Tuesday, July 16, 2013

Pitch Perfect, Pitch Different?

Two educational games were pitched last week at the July LearnLaunch Meetup/Pitch Night. I pitched Petri Dish, a cell biology simulation game. As I was developing my pitch, I shared it with friends and family. I had never pitched before, and I wanted Petri Dish to stand out. The overwhelming feedback I got was that I should give a more standard pitch. This meant:

  • Talking more about myself (my credentials, my passion for learning, the story behind my company).
  • Explaining the need for a cell biology simulation game (failing educational system, students not engaged, need for knowledge workers in the 21st century, growth in biotechnology industries).
  • Drawing analogies that the audience can relate to (SimCity but with cells, engaging students in an open world like Minecraft where learning is social).

In the end, I did none of those things. Instead, I dove straight into the game itself hoping to show the audience the kind of learning that students would be doing instead of simply telling them about it. It was a lot to accomplish in five minutes, but I was determined to show as much as possible.

Another team presented SputnikBot, a game teaching young kids how to program. Ksenia of SputnikBot did make a standard pitch. There were the obligatory slides on the importance of STEM, the growing shortage of computer programmers in this country, programming as the new literacy, and the power of games as learning tools. After this lengthy lead in, Ksenia only had time to show a few screenshots of SputnikBot and explain the game's scenario: An accident occurs aboard a satellite that erases the memory of the satellite's computer system. The player must program a robot in the satellite to deal with a series of challenges.

For one segment of the audience, this was a revelation; the growing shortage of computer programmers was alarming news and we clearly needed to do something about it soon. For a second segment of the audience, this merely confirmed what they already knew and had been alarmed about for some time. Of course the U.S. is falling behind in STEM; I've been yelling at my school committee to do something about it but nothing ever happens. Thank god someone is finally doing something to address this! But for a third segment of the audience, there was frustratingly little detail. We've seen dozens of pitches just like this one and have tried dozens of games that tried to teach something to kids by hooking them with some superficial game elements... and it doesn't work. How is SputnikBot any different?

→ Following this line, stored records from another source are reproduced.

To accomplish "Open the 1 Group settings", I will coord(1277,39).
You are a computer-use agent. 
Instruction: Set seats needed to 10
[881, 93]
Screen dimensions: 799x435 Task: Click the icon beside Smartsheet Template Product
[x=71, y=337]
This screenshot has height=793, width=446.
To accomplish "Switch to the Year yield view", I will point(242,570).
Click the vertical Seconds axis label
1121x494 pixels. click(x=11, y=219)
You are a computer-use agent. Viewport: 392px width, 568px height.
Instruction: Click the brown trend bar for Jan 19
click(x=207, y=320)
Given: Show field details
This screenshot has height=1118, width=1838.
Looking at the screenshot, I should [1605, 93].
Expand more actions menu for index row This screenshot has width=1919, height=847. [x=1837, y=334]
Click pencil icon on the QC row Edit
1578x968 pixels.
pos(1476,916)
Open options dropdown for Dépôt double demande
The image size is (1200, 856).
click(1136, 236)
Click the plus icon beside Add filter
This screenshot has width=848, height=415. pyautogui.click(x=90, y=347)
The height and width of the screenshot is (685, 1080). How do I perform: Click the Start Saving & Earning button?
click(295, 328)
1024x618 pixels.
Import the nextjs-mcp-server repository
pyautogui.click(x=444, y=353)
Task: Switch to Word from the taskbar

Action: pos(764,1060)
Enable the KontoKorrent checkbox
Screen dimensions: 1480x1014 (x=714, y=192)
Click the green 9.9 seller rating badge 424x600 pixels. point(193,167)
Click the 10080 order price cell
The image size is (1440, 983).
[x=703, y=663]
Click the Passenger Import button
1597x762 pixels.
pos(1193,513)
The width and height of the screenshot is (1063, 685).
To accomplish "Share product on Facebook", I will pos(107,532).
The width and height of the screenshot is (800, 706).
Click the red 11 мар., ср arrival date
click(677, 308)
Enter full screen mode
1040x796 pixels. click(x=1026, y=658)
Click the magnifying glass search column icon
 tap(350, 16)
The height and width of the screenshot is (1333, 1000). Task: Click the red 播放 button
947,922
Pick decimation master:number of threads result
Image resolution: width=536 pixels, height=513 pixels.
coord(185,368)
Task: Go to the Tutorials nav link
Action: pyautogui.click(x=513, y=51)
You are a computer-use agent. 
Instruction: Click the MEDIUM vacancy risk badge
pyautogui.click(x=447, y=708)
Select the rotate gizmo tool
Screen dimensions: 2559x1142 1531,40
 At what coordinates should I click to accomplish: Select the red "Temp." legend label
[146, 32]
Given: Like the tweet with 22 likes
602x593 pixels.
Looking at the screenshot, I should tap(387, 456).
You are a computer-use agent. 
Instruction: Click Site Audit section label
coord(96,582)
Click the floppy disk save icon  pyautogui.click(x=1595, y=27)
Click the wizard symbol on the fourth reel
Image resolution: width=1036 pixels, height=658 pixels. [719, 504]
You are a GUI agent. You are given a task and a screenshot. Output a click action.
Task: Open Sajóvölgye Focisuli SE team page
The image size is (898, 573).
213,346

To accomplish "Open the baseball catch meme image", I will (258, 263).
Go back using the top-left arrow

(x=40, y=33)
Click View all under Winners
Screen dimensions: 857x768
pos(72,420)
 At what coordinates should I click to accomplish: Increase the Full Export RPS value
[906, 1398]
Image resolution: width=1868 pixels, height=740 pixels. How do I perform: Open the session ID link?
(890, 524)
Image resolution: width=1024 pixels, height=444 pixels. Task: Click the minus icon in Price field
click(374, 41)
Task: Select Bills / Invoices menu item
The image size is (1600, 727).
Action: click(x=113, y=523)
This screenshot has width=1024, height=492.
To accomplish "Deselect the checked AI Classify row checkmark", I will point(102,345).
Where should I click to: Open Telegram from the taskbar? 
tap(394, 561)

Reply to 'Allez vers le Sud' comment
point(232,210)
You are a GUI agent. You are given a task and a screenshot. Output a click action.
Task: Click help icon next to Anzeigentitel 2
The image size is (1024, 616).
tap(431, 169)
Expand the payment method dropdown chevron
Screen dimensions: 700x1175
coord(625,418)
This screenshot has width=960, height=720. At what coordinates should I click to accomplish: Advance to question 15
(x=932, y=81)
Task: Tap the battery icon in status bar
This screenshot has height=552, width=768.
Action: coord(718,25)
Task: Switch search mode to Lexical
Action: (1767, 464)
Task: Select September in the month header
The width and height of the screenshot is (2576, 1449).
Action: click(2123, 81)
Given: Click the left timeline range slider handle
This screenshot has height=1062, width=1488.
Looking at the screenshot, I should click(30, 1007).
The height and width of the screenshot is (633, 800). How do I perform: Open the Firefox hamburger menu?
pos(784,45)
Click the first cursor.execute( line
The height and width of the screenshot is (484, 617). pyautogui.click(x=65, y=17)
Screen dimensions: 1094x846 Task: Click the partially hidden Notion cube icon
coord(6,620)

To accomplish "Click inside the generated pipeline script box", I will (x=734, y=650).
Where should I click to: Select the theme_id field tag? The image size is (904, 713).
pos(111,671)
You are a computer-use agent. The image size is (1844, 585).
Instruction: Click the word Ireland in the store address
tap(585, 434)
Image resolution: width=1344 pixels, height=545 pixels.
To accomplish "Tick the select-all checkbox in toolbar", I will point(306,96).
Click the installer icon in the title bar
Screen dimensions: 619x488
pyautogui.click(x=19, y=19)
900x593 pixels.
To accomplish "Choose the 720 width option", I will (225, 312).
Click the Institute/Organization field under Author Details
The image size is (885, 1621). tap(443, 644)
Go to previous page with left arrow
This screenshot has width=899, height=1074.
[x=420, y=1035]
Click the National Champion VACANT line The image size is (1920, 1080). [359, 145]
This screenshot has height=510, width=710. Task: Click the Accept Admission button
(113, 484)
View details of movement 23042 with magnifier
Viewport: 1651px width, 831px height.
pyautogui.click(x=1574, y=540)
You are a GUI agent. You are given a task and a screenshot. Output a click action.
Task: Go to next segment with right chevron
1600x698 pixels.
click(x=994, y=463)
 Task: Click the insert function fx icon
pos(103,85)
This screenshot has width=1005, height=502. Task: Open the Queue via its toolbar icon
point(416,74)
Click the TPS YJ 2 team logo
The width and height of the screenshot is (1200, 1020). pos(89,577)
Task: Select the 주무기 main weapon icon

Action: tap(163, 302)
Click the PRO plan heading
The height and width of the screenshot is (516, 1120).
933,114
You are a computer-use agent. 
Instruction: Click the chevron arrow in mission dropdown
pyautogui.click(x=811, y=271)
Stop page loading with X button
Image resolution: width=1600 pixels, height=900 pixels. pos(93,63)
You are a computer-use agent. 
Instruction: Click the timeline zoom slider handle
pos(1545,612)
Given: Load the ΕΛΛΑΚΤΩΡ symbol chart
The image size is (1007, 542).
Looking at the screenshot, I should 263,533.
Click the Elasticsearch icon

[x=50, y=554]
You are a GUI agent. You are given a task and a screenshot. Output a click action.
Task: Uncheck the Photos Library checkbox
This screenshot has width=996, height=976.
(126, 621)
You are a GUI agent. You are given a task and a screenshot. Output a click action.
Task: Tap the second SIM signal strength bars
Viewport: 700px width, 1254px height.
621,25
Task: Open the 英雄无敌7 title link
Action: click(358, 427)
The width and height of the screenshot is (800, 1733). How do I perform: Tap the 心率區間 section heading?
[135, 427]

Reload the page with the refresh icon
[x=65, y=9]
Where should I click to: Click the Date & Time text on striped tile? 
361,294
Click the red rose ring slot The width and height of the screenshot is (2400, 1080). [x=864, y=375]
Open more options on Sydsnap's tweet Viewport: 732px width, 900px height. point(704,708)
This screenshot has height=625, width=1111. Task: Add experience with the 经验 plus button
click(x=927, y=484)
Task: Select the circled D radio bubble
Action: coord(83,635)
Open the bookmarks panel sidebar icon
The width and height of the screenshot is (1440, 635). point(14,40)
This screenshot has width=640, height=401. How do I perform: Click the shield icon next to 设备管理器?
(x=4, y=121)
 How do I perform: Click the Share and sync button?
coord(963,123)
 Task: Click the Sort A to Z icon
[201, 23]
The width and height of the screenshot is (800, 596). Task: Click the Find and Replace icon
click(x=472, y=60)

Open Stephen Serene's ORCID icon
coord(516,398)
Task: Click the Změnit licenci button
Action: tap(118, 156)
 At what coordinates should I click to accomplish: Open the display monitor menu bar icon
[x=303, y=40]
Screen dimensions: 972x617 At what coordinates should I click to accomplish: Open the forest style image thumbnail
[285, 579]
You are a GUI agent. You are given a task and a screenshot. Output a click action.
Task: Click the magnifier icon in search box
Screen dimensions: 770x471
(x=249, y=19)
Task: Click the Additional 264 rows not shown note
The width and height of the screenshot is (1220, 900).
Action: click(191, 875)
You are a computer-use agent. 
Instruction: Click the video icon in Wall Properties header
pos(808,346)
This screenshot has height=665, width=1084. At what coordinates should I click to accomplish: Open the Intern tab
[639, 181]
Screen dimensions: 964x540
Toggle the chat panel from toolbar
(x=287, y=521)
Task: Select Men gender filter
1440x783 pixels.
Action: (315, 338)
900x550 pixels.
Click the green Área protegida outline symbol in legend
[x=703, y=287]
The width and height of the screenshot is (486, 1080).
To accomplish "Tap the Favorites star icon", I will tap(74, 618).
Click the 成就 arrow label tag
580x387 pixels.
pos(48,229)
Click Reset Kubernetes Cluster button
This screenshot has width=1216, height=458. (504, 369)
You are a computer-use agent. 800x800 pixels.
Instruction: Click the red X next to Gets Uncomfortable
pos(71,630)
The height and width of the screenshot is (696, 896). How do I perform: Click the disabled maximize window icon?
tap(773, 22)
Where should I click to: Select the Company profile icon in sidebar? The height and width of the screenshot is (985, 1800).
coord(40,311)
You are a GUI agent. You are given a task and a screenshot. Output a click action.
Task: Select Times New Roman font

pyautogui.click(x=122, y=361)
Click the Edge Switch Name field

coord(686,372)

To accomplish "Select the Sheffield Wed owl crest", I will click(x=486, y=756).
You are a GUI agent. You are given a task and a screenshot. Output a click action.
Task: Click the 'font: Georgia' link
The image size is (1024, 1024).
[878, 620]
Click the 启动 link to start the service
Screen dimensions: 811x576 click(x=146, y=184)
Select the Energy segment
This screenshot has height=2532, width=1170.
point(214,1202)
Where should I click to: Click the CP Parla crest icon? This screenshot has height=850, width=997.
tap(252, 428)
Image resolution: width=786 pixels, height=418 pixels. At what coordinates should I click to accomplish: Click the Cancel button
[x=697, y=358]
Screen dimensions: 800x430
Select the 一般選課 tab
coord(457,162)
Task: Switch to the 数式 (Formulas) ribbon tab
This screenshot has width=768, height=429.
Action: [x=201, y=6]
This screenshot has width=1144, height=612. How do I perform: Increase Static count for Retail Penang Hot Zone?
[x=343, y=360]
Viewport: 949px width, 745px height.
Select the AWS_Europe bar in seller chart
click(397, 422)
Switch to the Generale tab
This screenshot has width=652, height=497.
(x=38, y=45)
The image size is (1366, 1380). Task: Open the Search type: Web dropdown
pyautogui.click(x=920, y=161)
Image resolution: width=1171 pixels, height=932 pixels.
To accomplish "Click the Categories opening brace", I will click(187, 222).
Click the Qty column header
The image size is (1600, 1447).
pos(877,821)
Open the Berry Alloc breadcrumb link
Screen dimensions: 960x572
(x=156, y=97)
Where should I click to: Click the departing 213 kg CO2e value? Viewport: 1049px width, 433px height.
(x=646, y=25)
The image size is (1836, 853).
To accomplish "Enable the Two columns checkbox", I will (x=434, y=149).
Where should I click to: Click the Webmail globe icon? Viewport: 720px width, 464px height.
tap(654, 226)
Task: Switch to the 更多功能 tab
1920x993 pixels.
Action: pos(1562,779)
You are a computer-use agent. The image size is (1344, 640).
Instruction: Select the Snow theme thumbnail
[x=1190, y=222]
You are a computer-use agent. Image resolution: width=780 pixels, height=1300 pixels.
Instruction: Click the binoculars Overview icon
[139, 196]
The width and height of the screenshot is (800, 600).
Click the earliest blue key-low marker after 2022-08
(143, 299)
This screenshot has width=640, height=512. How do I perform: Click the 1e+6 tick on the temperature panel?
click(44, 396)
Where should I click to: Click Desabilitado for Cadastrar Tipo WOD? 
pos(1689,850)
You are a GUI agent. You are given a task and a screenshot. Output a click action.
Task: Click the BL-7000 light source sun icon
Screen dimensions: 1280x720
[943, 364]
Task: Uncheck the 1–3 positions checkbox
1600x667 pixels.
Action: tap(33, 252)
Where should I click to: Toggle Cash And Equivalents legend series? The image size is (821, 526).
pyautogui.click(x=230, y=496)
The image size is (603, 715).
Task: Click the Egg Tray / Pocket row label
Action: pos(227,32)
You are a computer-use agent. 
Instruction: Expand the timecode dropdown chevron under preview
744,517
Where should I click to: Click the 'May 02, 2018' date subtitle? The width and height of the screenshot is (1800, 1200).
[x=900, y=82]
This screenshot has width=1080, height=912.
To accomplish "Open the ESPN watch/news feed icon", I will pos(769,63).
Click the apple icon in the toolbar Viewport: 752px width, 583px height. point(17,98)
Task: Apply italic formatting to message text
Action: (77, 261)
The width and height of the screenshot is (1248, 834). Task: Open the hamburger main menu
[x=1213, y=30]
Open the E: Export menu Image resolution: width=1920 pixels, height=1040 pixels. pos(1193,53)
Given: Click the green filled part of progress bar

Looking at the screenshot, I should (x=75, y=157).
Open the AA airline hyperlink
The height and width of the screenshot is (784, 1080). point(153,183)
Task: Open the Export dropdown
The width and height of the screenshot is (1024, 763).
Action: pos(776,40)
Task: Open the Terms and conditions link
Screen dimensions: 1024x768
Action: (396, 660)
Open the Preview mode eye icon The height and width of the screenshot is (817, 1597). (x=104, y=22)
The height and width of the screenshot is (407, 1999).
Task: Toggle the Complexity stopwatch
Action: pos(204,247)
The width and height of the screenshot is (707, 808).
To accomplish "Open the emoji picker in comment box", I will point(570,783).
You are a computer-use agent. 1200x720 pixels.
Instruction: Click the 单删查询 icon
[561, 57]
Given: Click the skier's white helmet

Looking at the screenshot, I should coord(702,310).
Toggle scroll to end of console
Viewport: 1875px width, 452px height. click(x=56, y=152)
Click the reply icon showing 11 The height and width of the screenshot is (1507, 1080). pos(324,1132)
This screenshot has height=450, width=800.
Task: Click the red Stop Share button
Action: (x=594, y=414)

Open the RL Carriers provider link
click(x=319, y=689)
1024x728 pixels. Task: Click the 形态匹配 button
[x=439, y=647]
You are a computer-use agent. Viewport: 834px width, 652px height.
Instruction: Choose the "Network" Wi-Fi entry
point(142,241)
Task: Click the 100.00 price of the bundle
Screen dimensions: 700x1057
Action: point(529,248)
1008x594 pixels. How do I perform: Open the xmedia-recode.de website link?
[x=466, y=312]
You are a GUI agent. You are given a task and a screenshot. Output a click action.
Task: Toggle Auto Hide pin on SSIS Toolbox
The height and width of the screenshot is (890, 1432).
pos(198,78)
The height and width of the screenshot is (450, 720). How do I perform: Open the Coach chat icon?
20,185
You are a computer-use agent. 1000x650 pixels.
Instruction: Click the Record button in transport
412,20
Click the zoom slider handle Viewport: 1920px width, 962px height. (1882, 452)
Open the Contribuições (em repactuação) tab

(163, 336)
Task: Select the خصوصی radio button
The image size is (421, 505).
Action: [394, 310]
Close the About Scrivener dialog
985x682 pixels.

The standard pitch loses this third segment of the audience. My unconventional pitch was directed straight at them with the likely possibility that I would lose the first two segments of the audience. I'm not sure if there is a way to craft a five minute pitch that would hold everyone. I'm also not sure which segment of the audience is more important to win over. Since I fall into the third segment (jaded and skeptical, requiring hard evidence due to years of people over-promising and under-delivering), I want to win that segment of the audience over. But maybe you gain market success by appealing to the first two segments? The third segment is small and very hard to win over, and it isn't clear that you gain anything by winning them over anyways. However, if your goal is disruption, winning them over might just be a useful benchmark that you are on the right track.